[Collected data entries]
+ + + +
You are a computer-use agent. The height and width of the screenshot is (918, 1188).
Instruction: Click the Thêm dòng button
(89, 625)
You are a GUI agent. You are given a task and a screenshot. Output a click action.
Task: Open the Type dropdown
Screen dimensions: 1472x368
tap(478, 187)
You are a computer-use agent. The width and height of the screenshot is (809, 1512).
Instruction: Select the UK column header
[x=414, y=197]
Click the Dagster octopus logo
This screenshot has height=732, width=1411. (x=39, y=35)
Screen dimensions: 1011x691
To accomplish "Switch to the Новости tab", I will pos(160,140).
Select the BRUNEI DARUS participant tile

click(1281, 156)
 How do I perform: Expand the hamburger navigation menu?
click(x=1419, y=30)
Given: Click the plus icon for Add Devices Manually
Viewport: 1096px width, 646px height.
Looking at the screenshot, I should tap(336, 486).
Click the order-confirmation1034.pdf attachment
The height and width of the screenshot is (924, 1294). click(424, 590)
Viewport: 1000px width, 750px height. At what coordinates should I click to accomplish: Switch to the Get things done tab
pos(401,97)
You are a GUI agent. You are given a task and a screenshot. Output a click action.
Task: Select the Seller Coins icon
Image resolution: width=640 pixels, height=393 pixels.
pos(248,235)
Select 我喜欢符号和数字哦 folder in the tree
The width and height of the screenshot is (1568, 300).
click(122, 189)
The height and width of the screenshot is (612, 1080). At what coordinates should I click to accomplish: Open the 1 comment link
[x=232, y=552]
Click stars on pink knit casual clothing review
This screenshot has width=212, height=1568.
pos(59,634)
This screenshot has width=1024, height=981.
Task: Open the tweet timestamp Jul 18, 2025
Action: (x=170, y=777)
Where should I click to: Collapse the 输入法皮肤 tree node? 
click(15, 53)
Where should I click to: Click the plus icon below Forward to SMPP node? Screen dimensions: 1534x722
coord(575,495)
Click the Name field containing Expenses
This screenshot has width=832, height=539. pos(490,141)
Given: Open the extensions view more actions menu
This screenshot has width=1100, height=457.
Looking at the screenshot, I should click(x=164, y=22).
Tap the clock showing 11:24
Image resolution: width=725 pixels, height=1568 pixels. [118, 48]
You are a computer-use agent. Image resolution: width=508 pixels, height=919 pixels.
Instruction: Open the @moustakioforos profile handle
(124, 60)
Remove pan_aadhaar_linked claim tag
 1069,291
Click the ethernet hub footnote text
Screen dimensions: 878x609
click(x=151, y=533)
+ + + +
Exercise brief. Your answer consists solely of the lines from the top of the records above through the line that contains "Task: Open the Type dropdown", each echoed exactly.

Output of the exercise.
You are a computer-use agent. The height and width of the screenshot is (918, 1188).
Instruction: Click the Thêm dòng button
(89, 625)
You are a GUI agent. You are given a task and a screenshot. Output a click action.
Task: Open the Type dropdown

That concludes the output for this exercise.